ISUP repetition problem: not all ISUP parameters are needed; many will contain information from origination side. The cleanup problem appears to be interesting -- Tom Taylor noted that there appears to be no "automatic solution". Discussion of Content-Disposition: Lyndon Ong asked whether usage is mandatory. Jonathan Rosenberg responded that the current consensus is that this is optional, and reminded that SIP-T is in all respects SIP, not a separate protocol.

Changes in DCS -- Bill Marshall
--

All six drafts now in compliance with rfc2026.

Manyfolks: The draft now includes discussion of case where UAS wants preconditions, but UAC didn't indicate support for it in the original INVITE.

Privacy: 1) Needed to add proxy-require. 2) Removed authentication ?? sip security task force will handle. 3) OSPS removed. 4) Editorial changes to align with Guidelines.

State: 1) Usage of Supported/Require added . 2 )Interaction with Hide. If Via headers hidden, then state headers need to be hidden -> resulting in Proxy-Require. 3) will change syntax to include port number. There appears to be an open issue in the interaction between Route/Record Route and end to end encryption.

Call Authorization: only minor editorial changes Architectural Draft: Much larger in size than original, and now intended for publication on informational rather than standards track.

Proxy-Proxy: 1) DCS Specific extensions tracing of obsence and harassing calls resource coordination for packetcable call transfer and three way calling. 2. OSPS, Billing-Info, Require and Proxy-Require used. 3) Next steps: * design complete, * maybe issues for inter-domain operation, * 4 documents for proposed. Consensus was achieved on adding four proposed drafts as wg items. Informational draft will be on hold until proposed documents are complete. This document will provide the basis for IANA registration of Require: DCS.

Brief discussion of which of the DCS items would be WG work items.
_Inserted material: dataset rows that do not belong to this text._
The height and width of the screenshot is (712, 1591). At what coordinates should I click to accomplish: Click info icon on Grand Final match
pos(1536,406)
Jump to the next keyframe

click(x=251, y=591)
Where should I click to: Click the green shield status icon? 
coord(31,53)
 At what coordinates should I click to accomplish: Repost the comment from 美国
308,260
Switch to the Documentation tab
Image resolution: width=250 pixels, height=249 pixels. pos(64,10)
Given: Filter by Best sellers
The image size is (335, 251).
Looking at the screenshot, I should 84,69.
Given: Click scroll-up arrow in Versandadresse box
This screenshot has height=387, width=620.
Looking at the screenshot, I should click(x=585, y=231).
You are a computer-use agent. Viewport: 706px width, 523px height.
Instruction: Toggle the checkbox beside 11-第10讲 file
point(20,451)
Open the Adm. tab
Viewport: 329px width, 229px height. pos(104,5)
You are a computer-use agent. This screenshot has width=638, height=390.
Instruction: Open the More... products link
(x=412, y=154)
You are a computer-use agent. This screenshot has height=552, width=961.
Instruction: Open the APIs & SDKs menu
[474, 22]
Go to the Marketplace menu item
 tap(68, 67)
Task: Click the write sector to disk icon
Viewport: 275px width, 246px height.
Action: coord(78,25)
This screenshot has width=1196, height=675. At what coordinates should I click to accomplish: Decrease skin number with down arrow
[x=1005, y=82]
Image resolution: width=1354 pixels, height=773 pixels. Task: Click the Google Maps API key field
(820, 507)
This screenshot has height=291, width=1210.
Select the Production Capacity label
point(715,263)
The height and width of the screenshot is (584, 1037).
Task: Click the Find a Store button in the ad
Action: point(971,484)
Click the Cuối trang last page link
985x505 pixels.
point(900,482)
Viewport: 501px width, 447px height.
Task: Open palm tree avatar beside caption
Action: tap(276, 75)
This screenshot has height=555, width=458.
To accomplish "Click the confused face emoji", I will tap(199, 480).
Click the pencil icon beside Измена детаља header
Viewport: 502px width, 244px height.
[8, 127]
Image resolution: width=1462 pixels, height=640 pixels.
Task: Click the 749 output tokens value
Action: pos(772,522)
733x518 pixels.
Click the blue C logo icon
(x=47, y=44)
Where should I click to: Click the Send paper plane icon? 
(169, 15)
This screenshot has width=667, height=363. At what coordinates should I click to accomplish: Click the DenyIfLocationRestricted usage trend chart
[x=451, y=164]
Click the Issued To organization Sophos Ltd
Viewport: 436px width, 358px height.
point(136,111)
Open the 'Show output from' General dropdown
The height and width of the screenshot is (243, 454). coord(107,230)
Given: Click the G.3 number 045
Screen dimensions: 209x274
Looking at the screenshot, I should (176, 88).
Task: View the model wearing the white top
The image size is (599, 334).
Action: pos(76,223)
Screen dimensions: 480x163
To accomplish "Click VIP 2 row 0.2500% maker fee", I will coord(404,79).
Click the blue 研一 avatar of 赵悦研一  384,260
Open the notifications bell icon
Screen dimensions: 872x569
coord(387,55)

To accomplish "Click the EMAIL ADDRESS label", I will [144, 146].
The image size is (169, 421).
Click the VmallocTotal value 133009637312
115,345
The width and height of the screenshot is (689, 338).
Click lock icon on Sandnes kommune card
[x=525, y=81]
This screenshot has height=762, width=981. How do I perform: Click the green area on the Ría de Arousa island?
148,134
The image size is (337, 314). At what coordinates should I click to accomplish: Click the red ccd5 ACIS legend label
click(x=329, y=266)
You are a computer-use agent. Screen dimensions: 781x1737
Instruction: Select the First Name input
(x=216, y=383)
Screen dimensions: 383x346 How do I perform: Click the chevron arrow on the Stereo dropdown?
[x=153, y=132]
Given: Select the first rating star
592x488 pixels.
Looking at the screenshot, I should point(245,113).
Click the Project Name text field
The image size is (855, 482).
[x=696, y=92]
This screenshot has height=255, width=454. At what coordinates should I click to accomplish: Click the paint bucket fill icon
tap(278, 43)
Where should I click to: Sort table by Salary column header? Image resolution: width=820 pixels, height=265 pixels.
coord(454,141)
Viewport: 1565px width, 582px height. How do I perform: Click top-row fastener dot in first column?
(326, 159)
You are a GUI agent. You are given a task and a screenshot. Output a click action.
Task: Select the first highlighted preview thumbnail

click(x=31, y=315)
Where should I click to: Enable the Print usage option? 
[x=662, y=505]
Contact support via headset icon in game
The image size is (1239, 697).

Comment that the SDP in draft-manyfolks-... might be an MMUSIC work item. An AD (Scott bradner) agreed to leave it with SIP. There was consenus to accept draft-manyfolks-, privacy, state, and call authorization as WG work items.

Update on rfc2543bis -- Henning Schulzrinne
--

Nothing that is not almost completely backwards compatible. Not SIP/2.1 -- this is a clarification, is more indicative of the current state of the art than is RFC2543, and implementors are urged by the author to track this draft.
Lots of clarifications:

MIB Draft -- Dave Walker
Partition of MIB: SIP common, UA, Server (proxy and redirect), Registrar Support modules: Added support for multiple instances in the same system and notification throttling Discussion included whether to have security objects, and questions with respect to the transaction table.

Wednesday Session
_______________

Message Waiting Indicator -- Rohan Mahy
--
Several issues were raised in discussion: 1) Should compare and contrast with HTTP and poll models such as POP and with SNMP, asnwer "why these are not suitable and SIP-MWI is". 2) A MWI is really just a presence information bit, it might be more appropriate to just use the presence mechanisms, 3) the alerting mechanism should be designed generically rather than specifically as a voice-mail function.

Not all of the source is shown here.